* [Supplied text]:
________________________

[ocaml-platform] An alternative proposal for namespaces

Alain Frisch alain.frisch at lexifi.com
Wed Mar 20 09:33:44 GMT 2013


Dear all,

I'd like to propose a variant of Leo's proposal ( 
http://www.lpw25.net/2013/03/10/ocaml-namespaces.html ).


1. Getting rid of "simple namespace through filenames"

Leo proposes that a file foo-bar.ml automatically creates a module Bar 
in namespace Foo.  With this approach, collecting all modules available 
in the namespace Foo requires to look for all foo-*.cmi files in the 
search path.  This is known to create problems with dependency analysis 
and generated files.  Moreover, since it is also suggested that the 
source file can be named differently from the target .cmi files, it is 
even more difficult for ocamldep to produce a good result.   Another 
problem which I raised in a previous mail is that loading the whole 
directory might prevent different kind of build systems based which 
infer dependencies by capturing system calls.

I propose to keep search path files as the only way to define 
namespaces.  For the typical user (who relies on ocamlfind), this does 
not change anything.  The overhead for library developers is minimal.

________________________

* [Data]:

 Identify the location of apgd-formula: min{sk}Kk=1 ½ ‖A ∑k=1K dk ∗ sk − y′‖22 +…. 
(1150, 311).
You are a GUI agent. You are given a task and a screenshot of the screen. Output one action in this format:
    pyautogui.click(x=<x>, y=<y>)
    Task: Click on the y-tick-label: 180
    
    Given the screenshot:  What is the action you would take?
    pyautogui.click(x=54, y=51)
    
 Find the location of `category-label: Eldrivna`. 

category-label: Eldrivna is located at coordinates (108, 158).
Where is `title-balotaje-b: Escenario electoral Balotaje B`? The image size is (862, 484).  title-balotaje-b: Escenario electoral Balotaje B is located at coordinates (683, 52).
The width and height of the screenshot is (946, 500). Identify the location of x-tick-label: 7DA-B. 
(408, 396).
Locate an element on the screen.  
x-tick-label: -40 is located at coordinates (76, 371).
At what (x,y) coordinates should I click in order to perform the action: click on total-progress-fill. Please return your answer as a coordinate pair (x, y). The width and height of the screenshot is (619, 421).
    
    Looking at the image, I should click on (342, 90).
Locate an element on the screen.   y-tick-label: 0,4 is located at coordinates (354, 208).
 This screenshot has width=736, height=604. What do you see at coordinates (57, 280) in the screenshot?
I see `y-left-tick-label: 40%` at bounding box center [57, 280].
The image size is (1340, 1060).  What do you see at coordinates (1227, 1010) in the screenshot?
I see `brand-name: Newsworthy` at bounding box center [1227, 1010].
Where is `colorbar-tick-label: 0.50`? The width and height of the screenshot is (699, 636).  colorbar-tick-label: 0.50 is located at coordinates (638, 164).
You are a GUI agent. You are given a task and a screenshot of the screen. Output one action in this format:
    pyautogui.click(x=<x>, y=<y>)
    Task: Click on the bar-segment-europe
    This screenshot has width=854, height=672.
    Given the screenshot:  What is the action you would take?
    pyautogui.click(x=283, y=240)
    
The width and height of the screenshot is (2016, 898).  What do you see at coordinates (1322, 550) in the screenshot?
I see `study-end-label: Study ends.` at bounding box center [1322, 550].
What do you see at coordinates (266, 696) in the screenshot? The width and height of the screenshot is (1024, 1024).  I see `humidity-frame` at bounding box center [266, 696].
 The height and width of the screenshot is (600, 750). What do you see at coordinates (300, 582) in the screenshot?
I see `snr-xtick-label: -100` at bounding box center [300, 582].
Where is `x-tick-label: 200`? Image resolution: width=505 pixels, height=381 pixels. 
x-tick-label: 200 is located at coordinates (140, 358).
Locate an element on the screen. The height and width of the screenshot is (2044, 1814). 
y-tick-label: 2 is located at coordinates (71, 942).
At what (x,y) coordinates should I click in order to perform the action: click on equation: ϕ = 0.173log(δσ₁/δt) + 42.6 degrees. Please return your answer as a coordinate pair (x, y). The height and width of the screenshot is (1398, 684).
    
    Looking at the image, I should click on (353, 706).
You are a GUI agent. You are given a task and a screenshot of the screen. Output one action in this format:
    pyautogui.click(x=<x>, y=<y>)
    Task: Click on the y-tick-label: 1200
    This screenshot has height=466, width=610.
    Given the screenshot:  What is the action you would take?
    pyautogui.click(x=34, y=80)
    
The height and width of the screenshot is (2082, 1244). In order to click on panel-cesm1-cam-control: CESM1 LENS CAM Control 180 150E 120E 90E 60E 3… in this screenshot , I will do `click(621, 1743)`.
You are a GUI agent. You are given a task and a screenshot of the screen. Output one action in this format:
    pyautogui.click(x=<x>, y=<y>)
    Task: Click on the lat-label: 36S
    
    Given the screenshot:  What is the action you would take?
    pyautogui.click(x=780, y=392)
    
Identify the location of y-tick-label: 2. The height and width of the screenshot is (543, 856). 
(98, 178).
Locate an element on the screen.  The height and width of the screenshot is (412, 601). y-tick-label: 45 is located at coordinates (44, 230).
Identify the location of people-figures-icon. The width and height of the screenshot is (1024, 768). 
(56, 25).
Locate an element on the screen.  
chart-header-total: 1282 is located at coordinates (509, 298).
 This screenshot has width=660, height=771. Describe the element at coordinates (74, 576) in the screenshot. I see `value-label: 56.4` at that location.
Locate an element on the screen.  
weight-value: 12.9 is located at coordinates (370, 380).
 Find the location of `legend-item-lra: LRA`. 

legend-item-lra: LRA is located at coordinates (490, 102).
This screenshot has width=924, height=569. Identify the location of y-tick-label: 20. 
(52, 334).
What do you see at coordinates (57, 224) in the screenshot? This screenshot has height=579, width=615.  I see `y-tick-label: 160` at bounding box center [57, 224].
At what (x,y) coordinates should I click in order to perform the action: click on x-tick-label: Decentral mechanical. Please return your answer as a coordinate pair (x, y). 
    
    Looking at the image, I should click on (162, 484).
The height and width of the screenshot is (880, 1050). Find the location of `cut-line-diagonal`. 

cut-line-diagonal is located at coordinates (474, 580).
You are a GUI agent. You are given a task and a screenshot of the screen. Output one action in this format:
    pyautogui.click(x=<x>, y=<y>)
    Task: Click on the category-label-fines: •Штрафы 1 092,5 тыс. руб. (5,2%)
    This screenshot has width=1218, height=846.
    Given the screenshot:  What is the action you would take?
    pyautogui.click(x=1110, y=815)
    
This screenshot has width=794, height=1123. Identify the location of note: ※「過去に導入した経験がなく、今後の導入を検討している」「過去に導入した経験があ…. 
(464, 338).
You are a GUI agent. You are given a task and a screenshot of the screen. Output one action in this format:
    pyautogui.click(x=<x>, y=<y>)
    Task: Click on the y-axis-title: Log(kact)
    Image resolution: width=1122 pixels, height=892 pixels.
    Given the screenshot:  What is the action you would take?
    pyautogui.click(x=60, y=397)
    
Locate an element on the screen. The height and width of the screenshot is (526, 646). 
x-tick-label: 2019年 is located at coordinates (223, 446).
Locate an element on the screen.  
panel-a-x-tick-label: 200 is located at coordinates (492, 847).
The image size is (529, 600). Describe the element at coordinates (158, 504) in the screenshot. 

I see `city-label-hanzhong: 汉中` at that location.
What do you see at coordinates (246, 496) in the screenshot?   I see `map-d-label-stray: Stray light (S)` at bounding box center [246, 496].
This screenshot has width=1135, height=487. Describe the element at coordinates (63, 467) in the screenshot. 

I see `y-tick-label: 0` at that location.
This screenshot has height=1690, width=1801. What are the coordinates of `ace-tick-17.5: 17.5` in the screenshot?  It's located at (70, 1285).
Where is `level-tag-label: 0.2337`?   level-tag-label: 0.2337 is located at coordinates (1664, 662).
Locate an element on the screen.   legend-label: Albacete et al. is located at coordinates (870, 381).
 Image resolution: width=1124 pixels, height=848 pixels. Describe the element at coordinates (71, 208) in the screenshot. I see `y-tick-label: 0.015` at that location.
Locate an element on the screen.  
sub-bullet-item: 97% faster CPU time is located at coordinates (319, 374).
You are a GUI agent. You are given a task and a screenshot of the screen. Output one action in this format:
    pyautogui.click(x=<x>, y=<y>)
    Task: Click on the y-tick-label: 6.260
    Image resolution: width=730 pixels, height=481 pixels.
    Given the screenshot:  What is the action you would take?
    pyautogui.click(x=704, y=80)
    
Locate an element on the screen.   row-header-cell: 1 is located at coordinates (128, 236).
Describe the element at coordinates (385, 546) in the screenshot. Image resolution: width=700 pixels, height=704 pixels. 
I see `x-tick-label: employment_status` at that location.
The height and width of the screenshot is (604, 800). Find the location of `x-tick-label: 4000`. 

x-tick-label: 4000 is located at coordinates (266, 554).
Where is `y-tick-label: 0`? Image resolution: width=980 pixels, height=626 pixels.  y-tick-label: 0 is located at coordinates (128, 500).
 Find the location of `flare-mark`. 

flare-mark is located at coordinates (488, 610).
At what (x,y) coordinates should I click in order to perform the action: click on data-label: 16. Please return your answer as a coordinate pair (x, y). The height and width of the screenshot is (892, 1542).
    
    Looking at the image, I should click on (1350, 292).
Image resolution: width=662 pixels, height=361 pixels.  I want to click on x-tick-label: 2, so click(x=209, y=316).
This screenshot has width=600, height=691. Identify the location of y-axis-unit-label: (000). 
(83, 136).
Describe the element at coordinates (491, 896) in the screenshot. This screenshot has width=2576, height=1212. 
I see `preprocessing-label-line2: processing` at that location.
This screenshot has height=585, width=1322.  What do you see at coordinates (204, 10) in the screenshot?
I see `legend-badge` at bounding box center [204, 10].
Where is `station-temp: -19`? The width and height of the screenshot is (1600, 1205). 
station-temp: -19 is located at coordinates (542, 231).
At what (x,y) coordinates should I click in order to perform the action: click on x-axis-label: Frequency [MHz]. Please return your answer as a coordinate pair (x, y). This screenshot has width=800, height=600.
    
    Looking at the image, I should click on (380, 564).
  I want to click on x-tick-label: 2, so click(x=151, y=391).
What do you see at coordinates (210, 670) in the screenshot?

________________________

* [Work order 1]: According to the namespaces proposal, what does Leo propose that a file named foo-bar.ml automatically creates?
* [Work order 2]: Retype the part of the namespaces proposal between "[ocaml-platform] An alternative" and "http://www.lpw25.net/2013/03/10/ocaml-namespaces.html ).", inclusive.
Rely only on the namespaces proposal to respond, and set the records aside.

* [Written solution 1]: A module Bar in namespace Foo.

* [Written solution 2]:
[ocaml-platform] An alternative proposal for namespaces

Alain Frisch alain.frisch at lexifi.com
Wed Mar 20 09:33:44 GMT 2013


Dear all,

I'd like to propose a variant of Leo's proposal ( 
http://www.lpw25.net/2013/03/10/ocaml-namespaces.html ).